Her startled face told him. “So that’s it,” he said. He thumbed the book through. “Why, these guys can’t operate without this list… the dope buyers must be hopping mad.” He shut his eyes and tried to think.
“How… how did you get that?” she asked.
He opened his eyes. “I got it from Cattley’s joint. Annabel came down to look for it, and I took it off her. This makes things pretty clear. Hell! They certainly operated in a big way. Look at those names, for God’s sake.”
She put her hand on his arm. “They’ll get it away from you,” she said, fear coming into her eyes. “It means millions to them.”
Duffy turned on his elbow and looked at her. His tired eyes searched her face. “You know,” he said, speaking slowly, “years ago, I used to think of being in a spot like this. To have the chance of grabbing a million dollars from a bunch of toughs. Well, I’ve got my chance. I’m going to play the ends against the middle.”
“What do you mean?”
“If they find you’ve squawked, you’re going to be washed up. I like you, honey. Will you come in on this with me?”
Her eyes became shrewd again. “How?”
“This guy Morgan,” Duffy said, “you ain’t heard about him. I can’t quite see how he fits, except he’s looking for easy dough.”
She looked blank. “Morgan?”
Quickly and with economy, he told her about Morgan and the three toughs. “They thought they’d blackmail Annabel. It’d be good enough to publish a photo of Cattley and Annabel to upset old man English. I thought it was deeper than that. Gee! I gave her the benefit and thought they killed Cattley to pin it on her. All the time she had killed Cattley herself, and I was sucker enough to help her shift the body. Anyway, that’s her funeral now. I’m selling the book to the highest bidder.”
Olga said, “Why should Morgan want to buy it?”

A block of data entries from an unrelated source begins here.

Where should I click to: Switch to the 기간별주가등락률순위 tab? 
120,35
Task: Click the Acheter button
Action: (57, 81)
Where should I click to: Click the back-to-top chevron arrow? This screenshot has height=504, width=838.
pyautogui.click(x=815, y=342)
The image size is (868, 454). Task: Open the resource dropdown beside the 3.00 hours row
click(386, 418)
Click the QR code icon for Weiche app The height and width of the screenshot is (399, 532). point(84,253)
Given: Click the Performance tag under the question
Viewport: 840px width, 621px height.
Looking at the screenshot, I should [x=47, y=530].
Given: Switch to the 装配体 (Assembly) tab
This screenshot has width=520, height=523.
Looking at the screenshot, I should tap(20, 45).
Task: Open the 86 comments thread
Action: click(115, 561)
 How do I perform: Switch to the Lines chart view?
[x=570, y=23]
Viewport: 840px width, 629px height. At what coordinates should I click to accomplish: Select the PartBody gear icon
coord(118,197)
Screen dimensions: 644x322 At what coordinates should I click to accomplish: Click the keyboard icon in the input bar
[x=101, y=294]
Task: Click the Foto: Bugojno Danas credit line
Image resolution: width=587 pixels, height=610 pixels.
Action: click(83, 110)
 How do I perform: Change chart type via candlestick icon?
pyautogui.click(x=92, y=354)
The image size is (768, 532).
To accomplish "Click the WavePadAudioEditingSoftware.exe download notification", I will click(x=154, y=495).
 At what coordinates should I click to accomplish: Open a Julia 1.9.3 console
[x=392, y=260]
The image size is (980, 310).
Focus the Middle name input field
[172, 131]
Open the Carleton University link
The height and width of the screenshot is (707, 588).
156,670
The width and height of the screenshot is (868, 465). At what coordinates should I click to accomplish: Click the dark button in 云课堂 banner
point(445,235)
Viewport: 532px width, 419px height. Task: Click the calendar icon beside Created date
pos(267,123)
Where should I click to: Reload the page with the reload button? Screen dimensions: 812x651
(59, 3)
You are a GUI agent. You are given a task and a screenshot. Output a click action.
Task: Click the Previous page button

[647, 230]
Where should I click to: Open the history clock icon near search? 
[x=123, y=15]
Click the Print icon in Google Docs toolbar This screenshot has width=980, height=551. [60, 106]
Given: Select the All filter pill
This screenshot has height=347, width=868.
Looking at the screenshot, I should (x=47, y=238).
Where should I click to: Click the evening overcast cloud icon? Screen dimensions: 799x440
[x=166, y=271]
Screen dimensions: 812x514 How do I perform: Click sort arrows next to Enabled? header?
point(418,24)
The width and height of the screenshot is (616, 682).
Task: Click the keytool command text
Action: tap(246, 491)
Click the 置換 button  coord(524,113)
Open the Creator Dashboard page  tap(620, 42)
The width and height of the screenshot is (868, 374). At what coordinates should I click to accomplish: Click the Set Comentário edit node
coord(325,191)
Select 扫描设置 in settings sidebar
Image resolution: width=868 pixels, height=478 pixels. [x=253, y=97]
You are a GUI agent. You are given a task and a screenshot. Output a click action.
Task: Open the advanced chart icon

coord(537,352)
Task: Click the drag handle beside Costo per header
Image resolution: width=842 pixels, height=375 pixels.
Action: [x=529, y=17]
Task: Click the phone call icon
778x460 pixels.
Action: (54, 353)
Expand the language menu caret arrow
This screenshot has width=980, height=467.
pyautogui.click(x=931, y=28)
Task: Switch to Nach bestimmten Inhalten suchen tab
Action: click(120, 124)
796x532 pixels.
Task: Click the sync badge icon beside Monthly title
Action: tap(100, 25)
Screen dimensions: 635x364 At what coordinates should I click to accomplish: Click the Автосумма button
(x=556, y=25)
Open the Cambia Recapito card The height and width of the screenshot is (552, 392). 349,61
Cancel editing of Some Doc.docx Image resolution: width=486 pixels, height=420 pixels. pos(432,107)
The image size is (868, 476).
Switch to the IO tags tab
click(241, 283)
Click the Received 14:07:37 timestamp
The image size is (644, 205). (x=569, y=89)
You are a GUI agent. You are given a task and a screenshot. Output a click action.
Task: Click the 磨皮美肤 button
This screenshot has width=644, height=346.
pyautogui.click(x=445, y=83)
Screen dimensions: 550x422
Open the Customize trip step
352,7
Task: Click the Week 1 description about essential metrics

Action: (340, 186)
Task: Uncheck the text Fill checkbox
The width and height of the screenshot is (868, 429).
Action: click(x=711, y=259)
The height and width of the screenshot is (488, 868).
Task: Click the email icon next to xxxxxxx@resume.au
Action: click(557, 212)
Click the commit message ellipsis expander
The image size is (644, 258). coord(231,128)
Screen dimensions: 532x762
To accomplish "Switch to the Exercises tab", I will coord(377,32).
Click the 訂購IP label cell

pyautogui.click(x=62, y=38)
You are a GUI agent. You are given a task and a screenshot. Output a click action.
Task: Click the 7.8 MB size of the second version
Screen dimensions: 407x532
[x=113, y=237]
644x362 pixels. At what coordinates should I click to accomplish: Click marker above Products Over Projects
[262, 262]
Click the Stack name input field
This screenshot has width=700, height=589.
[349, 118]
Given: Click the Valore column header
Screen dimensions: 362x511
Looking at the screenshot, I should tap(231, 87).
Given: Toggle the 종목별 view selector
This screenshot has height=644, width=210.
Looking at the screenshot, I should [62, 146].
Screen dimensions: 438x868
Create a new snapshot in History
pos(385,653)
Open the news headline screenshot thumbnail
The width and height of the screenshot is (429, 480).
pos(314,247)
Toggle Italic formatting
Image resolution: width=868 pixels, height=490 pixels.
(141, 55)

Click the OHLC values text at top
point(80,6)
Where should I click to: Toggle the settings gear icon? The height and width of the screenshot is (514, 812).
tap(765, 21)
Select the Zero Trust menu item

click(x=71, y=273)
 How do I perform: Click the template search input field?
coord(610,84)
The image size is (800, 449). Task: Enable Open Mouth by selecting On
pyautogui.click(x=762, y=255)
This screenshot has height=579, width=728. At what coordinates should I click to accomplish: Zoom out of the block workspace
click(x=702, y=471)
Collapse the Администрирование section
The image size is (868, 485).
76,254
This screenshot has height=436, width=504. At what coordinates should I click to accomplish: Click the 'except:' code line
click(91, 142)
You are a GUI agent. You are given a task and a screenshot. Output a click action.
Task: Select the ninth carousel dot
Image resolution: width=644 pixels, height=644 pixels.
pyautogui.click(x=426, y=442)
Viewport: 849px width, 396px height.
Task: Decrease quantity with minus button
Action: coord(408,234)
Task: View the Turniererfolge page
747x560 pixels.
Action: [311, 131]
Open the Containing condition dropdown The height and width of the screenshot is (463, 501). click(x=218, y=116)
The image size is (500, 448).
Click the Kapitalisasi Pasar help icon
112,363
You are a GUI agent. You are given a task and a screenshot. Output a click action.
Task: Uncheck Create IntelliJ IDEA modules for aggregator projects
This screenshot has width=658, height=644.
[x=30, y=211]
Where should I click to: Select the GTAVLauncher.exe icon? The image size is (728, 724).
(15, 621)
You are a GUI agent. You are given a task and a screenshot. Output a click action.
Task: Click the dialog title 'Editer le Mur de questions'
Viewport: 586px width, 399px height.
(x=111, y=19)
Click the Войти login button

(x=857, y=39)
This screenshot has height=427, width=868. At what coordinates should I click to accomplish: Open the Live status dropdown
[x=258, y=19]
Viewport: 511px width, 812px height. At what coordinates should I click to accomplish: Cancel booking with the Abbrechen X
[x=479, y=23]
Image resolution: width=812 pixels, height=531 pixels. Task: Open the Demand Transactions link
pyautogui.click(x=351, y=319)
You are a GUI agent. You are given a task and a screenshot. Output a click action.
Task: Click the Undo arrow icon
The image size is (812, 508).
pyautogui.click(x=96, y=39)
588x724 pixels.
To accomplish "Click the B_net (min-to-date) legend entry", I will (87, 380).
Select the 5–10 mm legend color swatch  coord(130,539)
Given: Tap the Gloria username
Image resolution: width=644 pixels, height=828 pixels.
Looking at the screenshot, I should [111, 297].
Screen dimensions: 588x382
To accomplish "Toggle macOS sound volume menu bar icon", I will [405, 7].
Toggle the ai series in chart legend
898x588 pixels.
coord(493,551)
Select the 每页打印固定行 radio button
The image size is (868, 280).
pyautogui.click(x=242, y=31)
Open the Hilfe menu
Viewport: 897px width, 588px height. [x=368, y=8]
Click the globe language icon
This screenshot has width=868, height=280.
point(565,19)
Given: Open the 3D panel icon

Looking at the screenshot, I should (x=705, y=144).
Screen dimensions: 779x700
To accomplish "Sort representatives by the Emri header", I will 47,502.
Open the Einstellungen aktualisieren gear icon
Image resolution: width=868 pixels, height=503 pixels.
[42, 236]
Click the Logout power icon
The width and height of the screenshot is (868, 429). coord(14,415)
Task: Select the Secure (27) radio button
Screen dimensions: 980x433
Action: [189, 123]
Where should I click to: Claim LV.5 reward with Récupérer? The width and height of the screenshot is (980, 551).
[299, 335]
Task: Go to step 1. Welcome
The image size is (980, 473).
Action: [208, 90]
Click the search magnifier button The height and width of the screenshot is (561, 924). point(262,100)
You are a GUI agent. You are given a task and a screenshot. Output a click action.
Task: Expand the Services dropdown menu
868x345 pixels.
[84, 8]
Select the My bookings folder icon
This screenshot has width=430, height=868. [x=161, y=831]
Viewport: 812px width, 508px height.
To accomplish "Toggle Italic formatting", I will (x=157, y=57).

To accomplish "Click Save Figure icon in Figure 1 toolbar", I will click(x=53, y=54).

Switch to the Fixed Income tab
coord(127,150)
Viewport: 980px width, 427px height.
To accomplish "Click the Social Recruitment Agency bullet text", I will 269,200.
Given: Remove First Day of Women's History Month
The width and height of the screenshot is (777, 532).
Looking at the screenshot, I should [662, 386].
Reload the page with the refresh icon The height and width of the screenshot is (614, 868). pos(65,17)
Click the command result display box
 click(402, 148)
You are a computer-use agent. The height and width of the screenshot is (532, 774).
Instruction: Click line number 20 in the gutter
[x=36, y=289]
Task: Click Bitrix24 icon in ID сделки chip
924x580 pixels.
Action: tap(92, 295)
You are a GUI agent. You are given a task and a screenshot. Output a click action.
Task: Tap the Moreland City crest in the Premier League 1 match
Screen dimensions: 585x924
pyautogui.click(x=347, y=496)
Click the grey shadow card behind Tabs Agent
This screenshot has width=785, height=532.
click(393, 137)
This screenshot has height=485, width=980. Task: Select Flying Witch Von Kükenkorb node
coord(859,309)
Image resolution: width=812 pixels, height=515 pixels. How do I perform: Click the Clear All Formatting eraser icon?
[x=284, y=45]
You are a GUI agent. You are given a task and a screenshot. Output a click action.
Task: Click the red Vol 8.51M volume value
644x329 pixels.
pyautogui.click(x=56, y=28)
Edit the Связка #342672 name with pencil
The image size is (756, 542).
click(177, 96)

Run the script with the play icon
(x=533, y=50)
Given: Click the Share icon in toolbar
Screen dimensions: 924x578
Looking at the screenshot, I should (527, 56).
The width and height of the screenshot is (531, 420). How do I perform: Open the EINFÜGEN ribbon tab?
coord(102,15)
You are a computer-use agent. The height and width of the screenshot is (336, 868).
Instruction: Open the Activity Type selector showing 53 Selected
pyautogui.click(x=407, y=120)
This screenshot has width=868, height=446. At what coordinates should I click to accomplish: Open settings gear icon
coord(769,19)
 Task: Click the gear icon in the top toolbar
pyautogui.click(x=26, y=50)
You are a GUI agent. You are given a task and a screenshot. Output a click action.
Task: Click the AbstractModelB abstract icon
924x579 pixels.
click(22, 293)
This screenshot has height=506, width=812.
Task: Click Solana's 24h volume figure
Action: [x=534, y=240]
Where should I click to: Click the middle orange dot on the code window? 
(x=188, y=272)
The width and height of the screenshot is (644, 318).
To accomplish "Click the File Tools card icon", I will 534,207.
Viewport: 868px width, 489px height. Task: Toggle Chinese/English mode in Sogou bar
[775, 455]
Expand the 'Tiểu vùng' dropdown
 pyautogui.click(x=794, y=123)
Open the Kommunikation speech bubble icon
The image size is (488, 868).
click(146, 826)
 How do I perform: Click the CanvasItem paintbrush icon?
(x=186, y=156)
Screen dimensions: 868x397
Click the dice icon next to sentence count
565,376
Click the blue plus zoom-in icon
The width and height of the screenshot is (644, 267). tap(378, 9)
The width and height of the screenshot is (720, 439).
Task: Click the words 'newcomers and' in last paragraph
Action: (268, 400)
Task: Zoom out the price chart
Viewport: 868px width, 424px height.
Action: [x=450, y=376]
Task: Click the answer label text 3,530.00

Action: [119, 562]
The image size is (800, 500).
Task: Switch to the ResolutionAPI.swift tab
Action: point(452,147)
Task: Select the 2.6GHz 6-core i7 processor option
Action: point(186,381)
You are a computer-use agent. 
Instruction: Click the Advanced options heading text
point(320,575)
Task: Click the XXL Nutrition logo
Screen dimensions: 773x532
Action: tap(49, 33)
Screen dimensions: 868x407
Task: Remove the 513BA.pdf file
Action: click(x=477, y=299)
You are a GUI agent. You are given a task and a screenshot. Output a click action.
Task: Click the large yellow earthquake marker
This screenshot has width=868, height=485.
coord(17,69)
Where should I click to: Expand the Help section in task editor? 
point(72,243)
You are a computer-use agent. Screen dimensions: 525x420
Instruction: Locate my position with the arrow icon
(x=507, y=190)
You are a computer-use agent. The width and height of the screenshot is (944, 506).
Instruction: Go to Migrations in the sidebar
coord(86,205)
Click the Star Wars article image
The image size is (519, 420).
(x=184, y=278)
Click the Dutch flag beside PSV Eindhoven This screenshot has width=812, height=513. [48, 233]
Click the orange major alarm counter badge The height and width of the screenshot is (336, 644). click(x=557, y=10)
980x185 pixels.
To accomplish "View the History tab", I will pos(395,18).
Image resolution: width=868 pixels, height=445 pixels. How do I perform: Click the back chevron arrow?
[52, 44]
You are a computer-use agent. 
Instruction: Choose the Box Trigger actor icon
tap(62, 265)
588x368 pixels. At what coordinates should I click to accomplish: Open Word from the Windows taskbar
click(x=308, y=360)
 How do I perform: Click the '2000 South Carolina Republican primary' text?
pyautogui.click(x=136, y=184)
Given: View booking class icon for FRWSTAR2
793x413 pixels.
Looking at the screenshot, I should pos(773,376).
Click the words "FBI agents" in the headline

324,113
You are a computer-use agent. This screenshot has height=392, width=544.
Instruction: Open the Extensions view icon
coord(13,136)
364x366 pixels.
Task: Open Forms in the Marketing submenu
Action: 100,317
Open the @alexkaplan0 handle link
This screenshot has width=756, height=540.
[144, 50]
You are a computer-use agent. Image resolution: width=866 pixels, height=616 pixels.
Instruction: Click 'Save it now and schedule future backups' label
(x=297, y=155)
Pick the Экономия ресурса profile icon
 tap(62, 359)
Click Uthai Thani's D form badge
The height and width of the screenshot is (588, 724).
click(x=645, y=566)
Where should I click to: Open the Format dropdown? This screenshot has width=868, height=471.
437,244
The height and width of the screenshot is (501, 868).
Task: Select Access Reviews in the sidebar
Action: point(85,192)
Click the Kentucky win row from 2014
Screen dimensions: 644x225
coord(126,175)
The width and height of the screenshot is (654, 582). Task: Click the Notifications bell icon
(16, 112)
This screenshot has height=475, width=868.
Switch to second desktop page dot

Duffy grinned. “Use your head,” he said. “This crowd here,” he tapped the note-book, “is lousy with dough. They’d pay anything to hush up scandal. How’d it look if it got round that they traded in dope?”
She leant back in the bed and brooded. Then she said, “I believe you’ve got something.”
Duffy put the note-book away. “You bet I’ve got something,” he said. “Why not? Why the hell shouldn’t I make a little dough out of these punks? Why shouldn’t you?”
“How much will it be?” she asked.
“Fifty grand, hundred grand, anything.”
She lay back flat, and ran her fingers through her thick hair. Duffy thought she was a very nice broad indeed. “We could do a lot with that money, couldn’t we?” she said, her voice thrilling.
Duffy patted her hand. “Yeah,” he said, “we could do a lot.” He glanced at the clock and got stiffly to his feet. “I’m going to have a little sleep. There’s action coming.”
She put her hand on his arm. “You look so tired,” she said.
He dug up a grin. “You’re dead right, sister.”
She lay there, her eyes very bright, and he could see the sudden rising and falling of her breasts under the sheet. She said, looking into his eyes, “I could make you better. Won’t you come?”
He sat down on the bed again. “You’re swell,” he said. “Not tonight. Tomorrow we’ll get out of here.” He paused, then he nodded his head to the next room. “They’re nice people. It wouldn’t be fair on them. Tomorrow.”
He put his hand against her face. “Didn’t you think Alice was swell?” He stepped away from the bed. “They mustn’t know about this. This is between you and me.”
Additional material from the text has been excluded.